In practically all types of political tyrannies and regimes, the term “common good” has been used as justification of suppressing the people and bring about some sort of collectivist state where the individual is a slave in the state.
“good” can only pertain to an individual living organism—not to a disembodied aggregate of relationships.
The common good can only be established by systematically violating the individual rights of a human being. The pope sets himself up as the “the voice of society” as if he has some sort of idea of what the common good is for the world populations. But it is the most dangerous thing to do if you – as the pope does – define you own role in the world as the vicar of God with direct knowledge about what God´s plan is for the world. This threefold combination of a man seeing himself as “The voice of God” claiming that he knows God´s plan and has an idea what is good (common good) for all of us, is the most dangerous cocktail you can imagine. This can only lead to a global tyrranny if this voice gets power to fulfill the dream.
It delivers the helpless majority into the power of a religious institution that proclaims itself to be “the voice of society” and can only proceed to rule by means of physical force.
Ayn Rand quote about the common good:
If one begins by defining the good of individual men, one will accept as proper only a society in which that good is achieved and achievable. But if one begins by accepting “the common good” as an axiom and regarding individual good as its possible but not necessary consequence (not necessary in any particular case), one ends up with such a gruesome absurdity as Soviet Russia, a country professedly dedicated to “the common good,” where, with the exception of a minuscule clique of rulers, the entire population has existed in subhuman misery for over two generations.
Ayn Rand
“The common good” can ONLY mean “the good of the majority” as against the minority or the individual. The term is only logic in a tyranny. If the term “common good” is becoming the way we go, then we will gradually accept that someone determines for the majority what is good and the rest – which are criticizing the decisions taken to promote the common good must be sacrificed.
Maybe you have other values than me. But in the “common good” global village we all
About human rights:
Ayn Rand
A nation, like any other group, is only a number of individuals and can have no rights other than the rights of its individual citizens. A free nation—a nation that recognizes, respects and protects the individual rights of its citizens—has a right to its territorial integrity, its social system and its form of government. The government of such a nation is not the ruler, but the servant or agent of its citizens and has no rights other than the rights delegated to it by the citizens for a specific, delimited task (the task of protecting them from physical force, derived from their right of self-defense) . . . .
What we are aboyt to witness is that Agenda 2030 will be used in the name of the “common good” to abolish this (read the quote above).
Redistribution of wealth
Ayn Rand quote
There is no such dichotomy as “human rights” versus “property rights.” No human rights can exist without property rights.
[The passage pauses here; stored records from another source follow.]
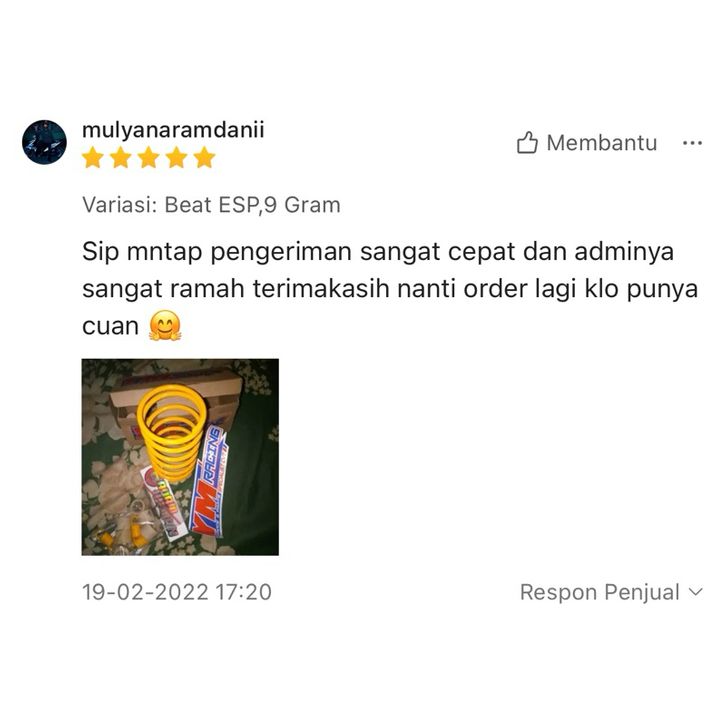The image size is (726, 726).
Task: Click the second rating star
Action: [x=121, y=157]
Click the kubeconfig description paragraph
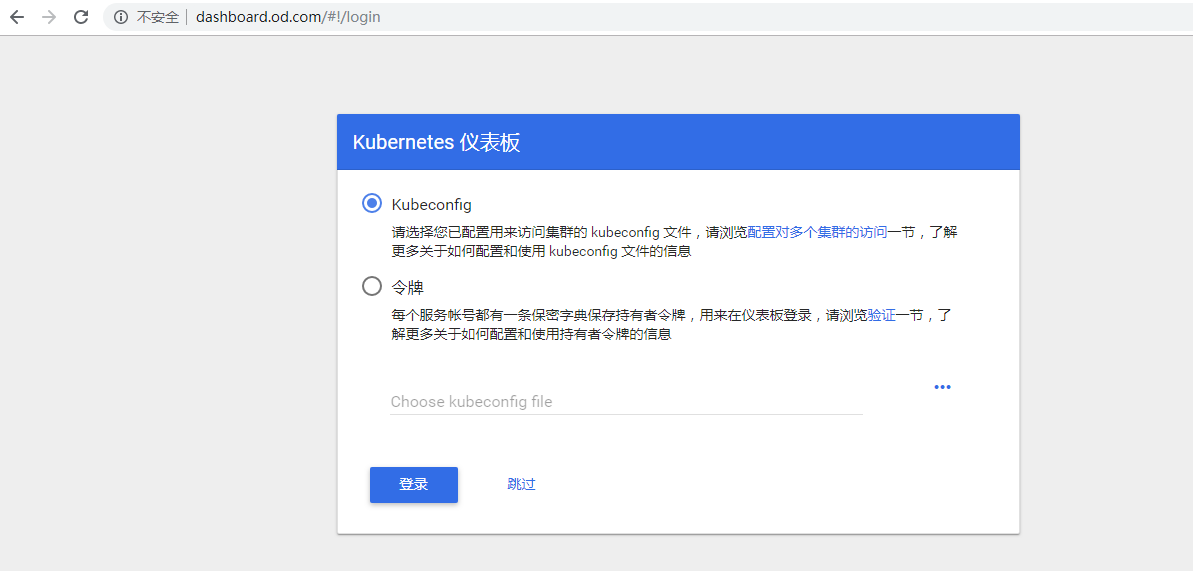The width and height of the screenshot is (1193, 571). (673, 242)
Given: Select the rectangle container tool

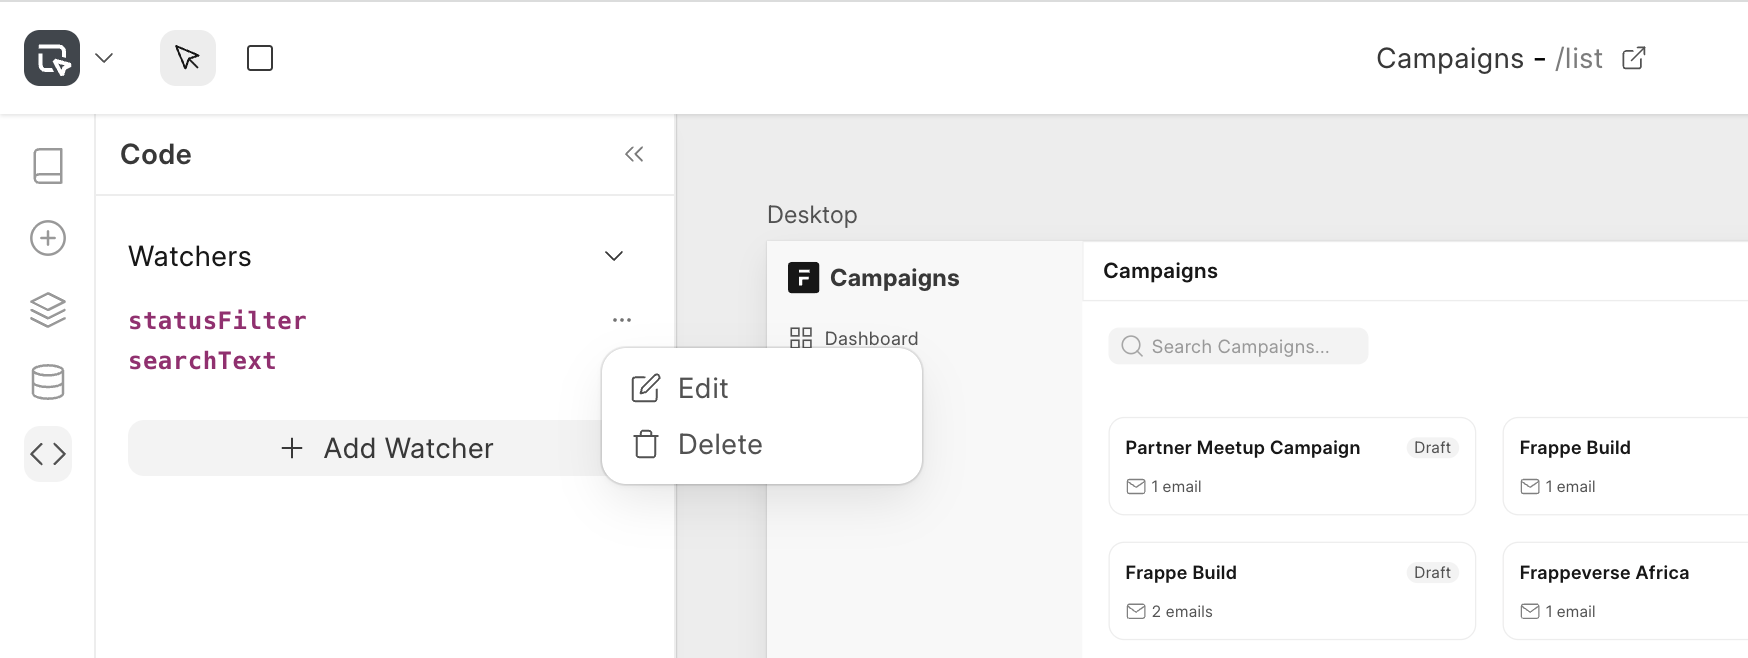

Since material goods are produced by the mind and effort of individual men, and are needed to sustain their lives, if the producer does not own the result of his effort, he does not own his life. To deny property rights means to turn men into property owned by the state. Whoever claims the “right” to “redistribute” the wealth produced by others is claiming the “right” to treat human beings as chattel [løsøre].
If a man proposes to redistribute wealth, he means explicitly and necessarily that the wealth is his to distribute. If he proposes it in the name of the government, then the wealth belongs to the government; if in the name of society, then it belongs to society. No one, to my knowledge, did or could define a difference between that proposal and the basic principle of communism.
Observe that any social movement which begins by “redistributing” income, ends up by distributing sacrifices [med sacrifices tror jeg Rand referer til mennesker som ofres for at systemet kan fungere].